## EXERCISE
Which lines in the records below hold the word "computer"? Copy each of them.

Stored records
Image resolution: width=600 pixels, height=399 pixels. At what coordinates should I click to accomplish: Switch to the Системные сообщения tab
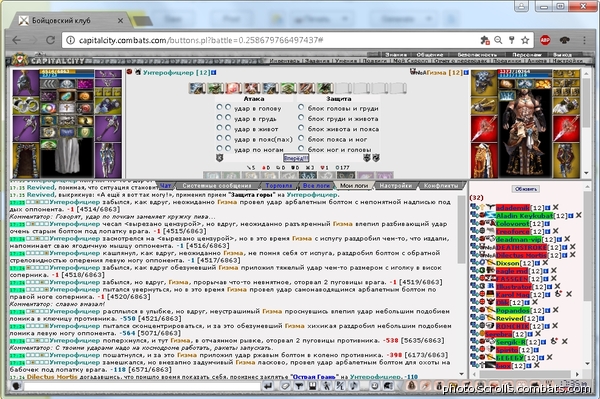point(217,186)
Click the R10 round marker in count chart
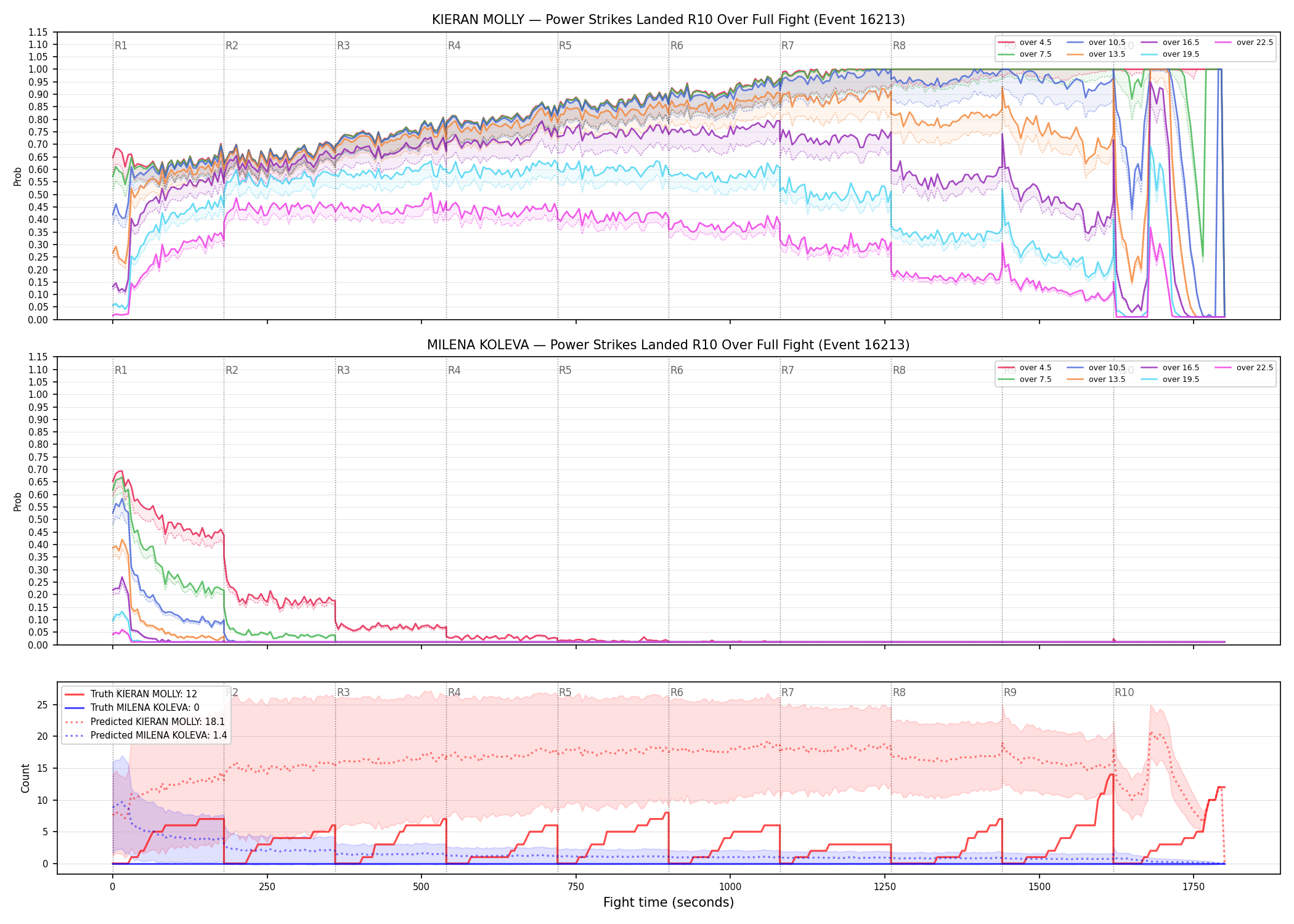This screenshot has height=924, width=1294. click(1124, 692)
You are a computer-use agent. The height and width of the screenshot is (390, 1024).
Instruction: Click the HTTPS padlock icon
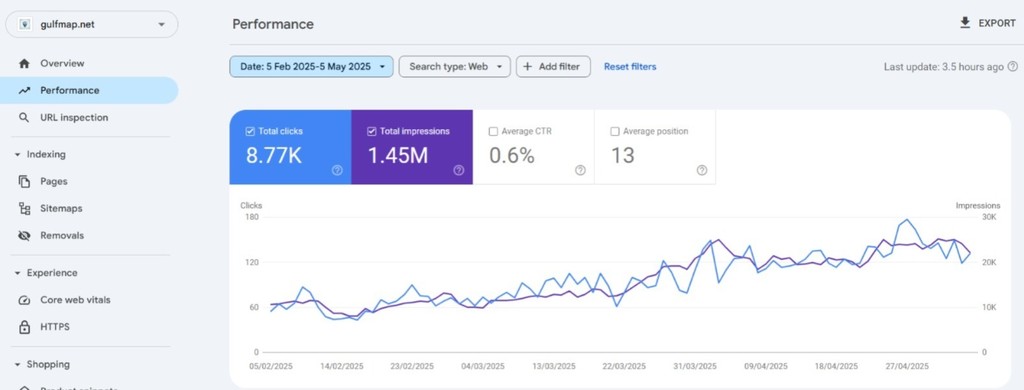click(24, 327)
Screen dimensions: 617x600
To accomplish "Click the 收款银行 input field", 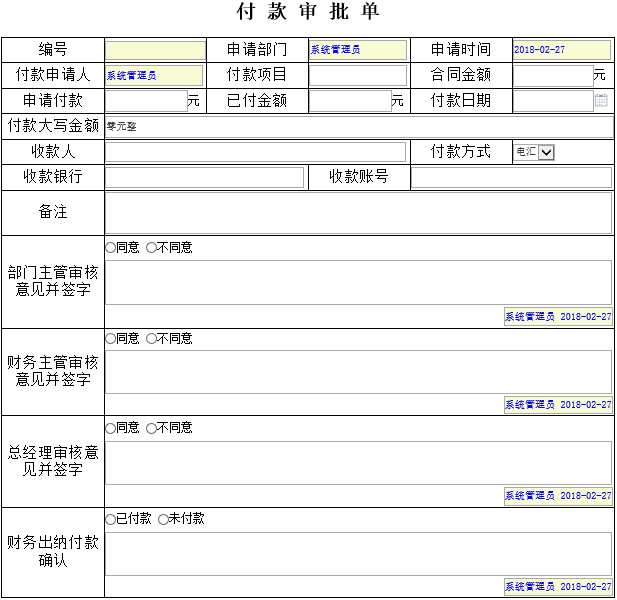I will [204, 177].
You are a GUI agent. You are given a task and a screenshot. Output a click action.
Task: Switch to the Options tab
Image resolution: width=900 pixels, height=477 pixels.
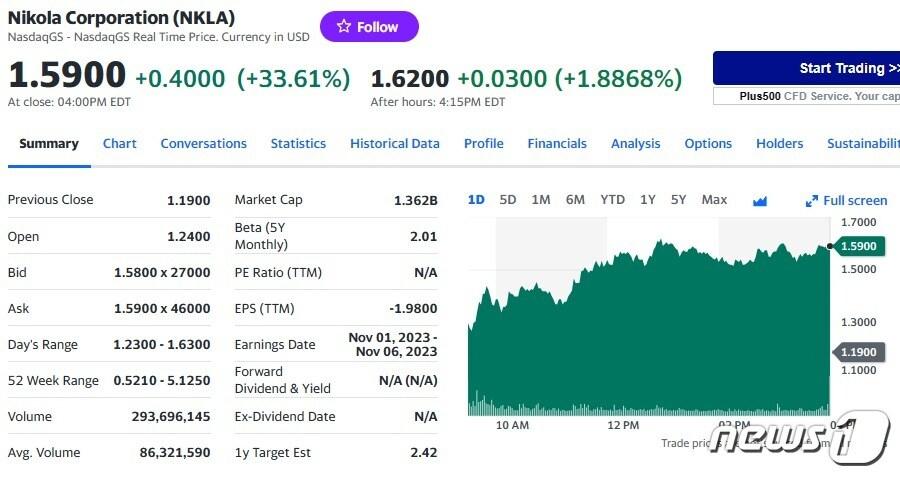click(x=708, y=144)
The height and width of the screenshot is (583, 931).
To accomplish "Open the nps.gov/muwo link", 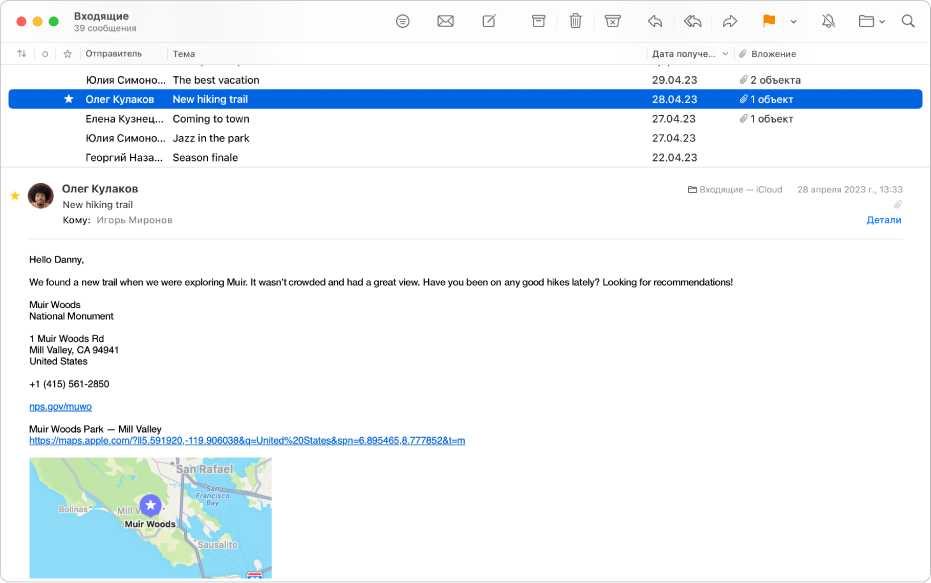I will click(60, 407).
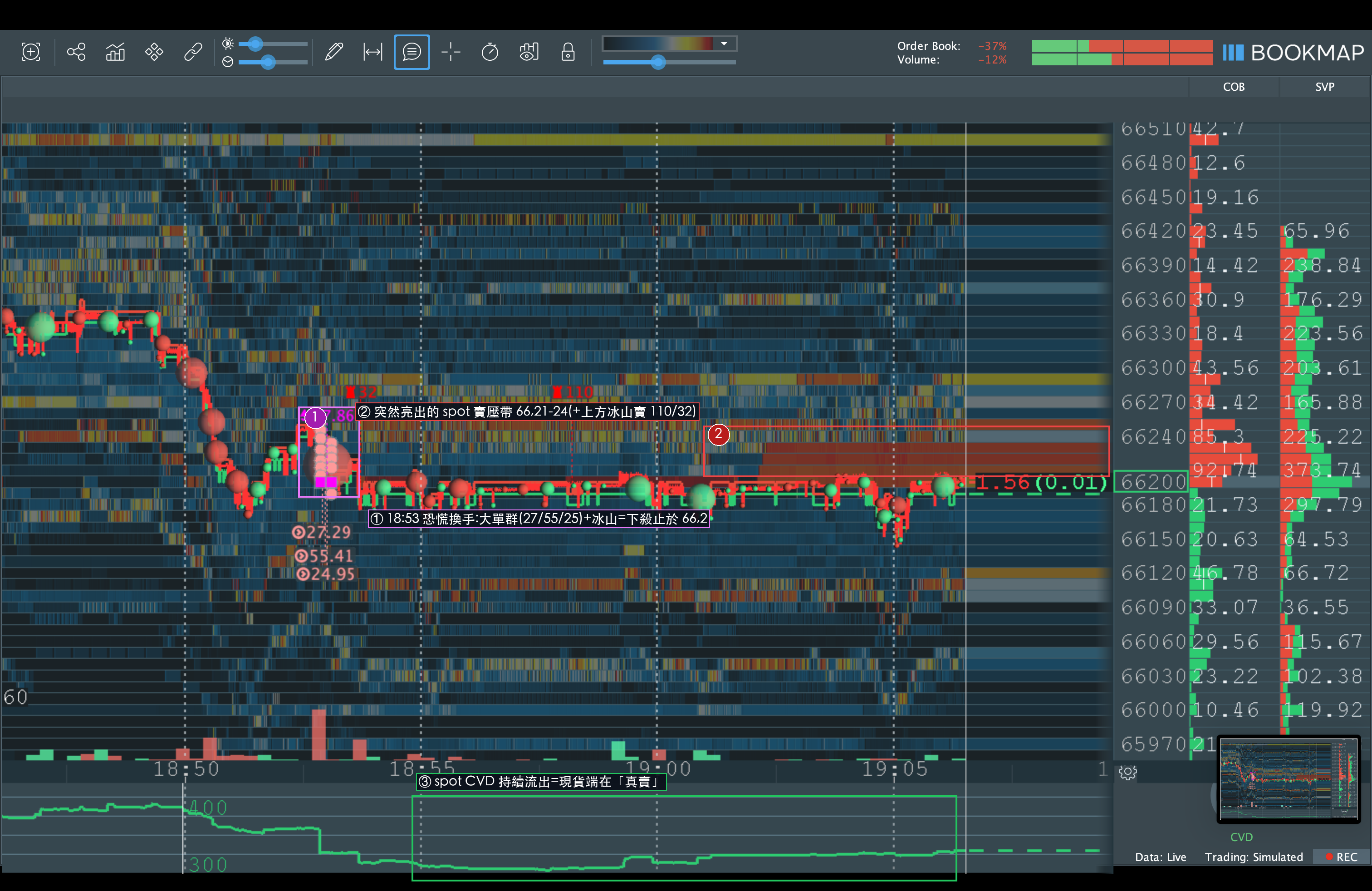1372x891 pixels.
Task: Click the CVD indicator label
Action: click(x=1241, y=837)
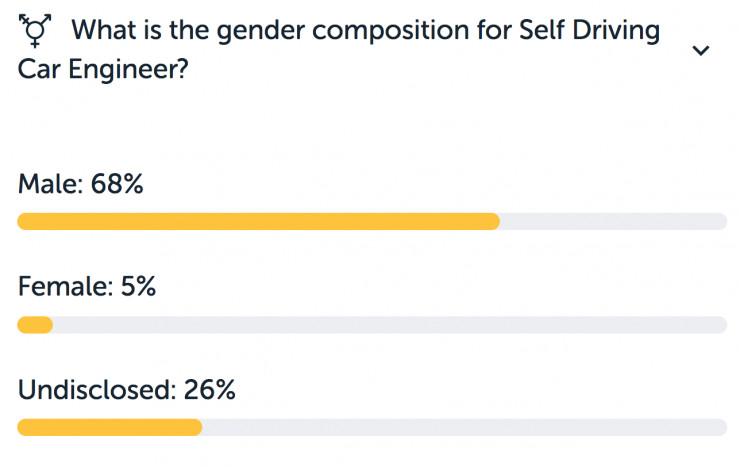This screenshot has width=740, height=467.
Task: Select the 26% value text
Action: coord(210,390)
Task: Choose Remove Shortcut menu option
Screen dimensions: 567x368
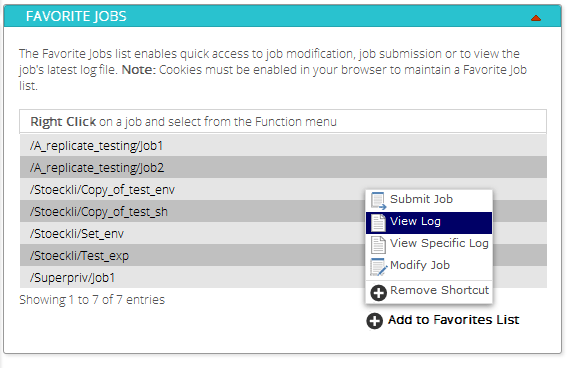Action: tap(429, 292)
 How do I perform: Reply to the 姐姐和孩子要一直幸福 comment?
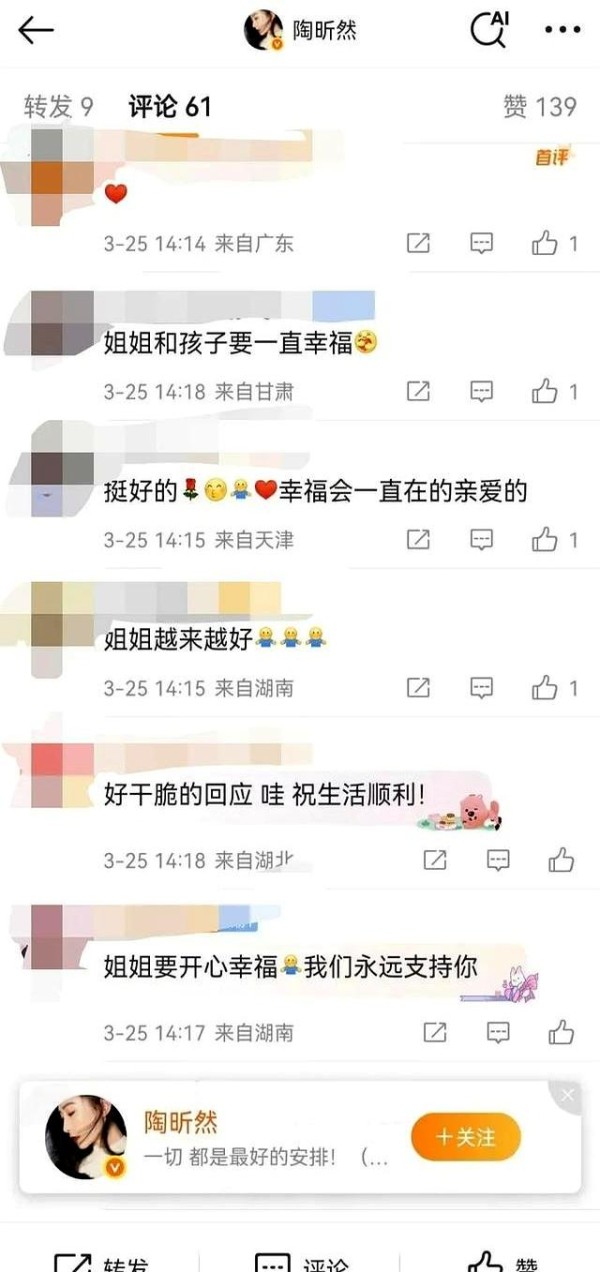pos(482,391)
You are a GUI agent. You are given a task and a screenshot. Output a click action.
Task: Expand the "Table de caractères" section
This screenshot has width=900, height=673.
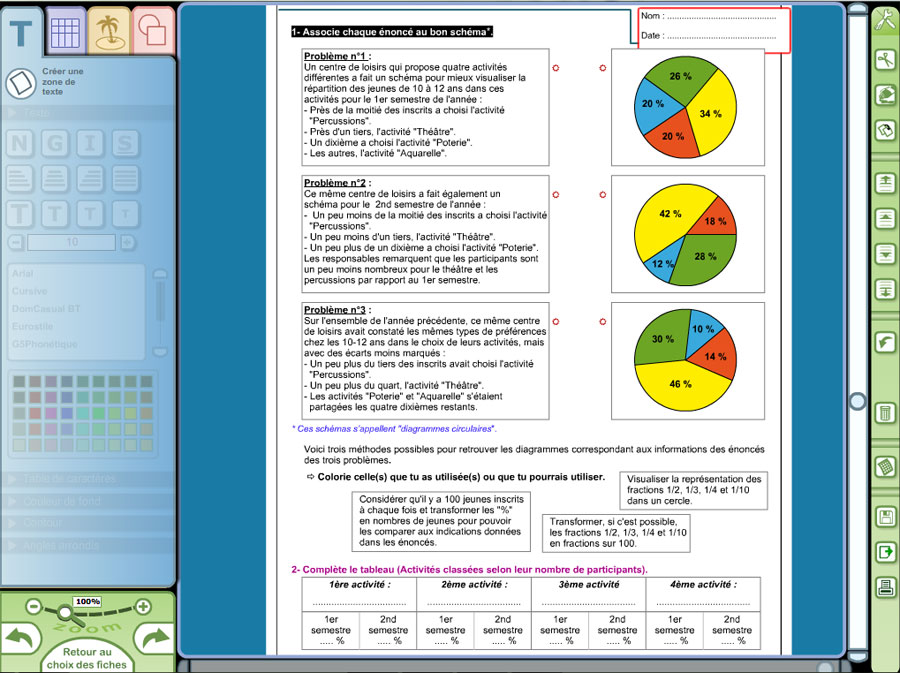coord(70,479)
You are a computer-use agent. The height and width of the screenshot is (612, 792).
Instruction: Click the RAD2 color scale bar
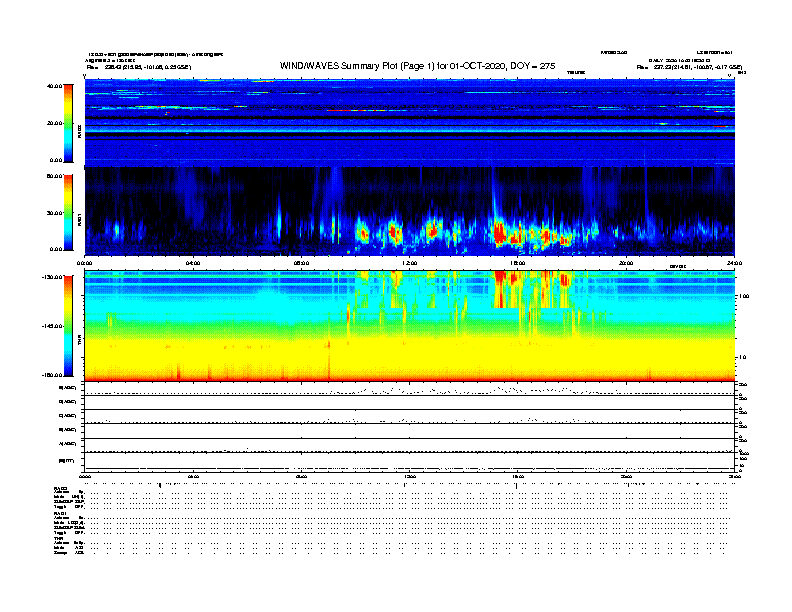point(68,122)

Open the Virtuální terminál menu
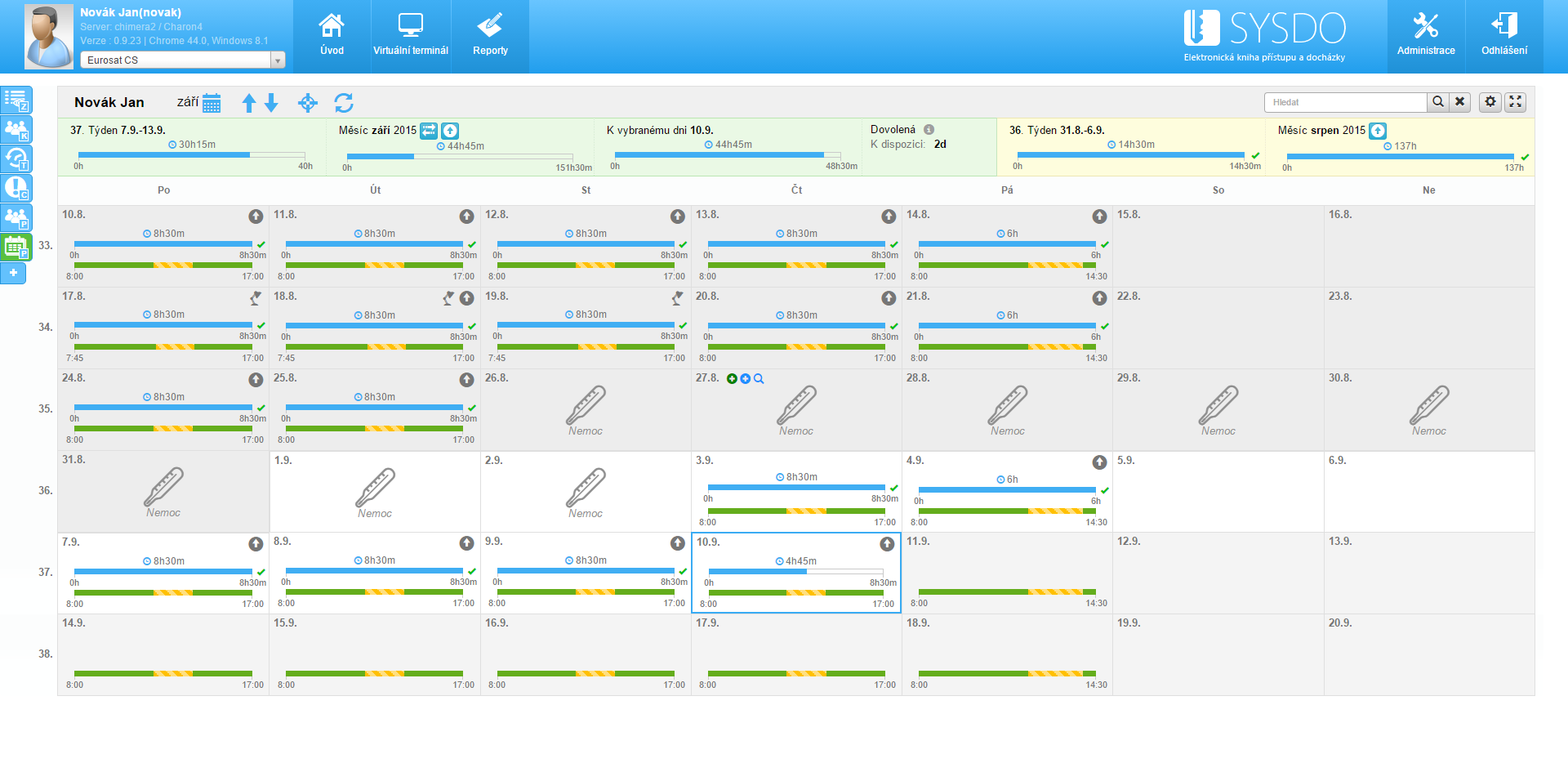coord(411,37)
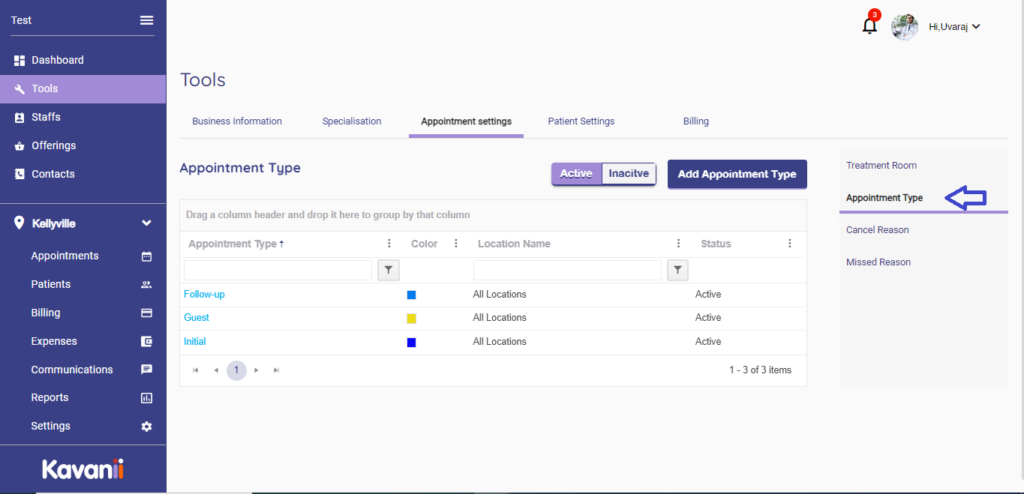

## EXPECTED ANSWER
You are a computer-use agent. The height and width of the screenshot is (390, 1024).
You are a computer-use agent. The height and width of the screenshot is (612, 792).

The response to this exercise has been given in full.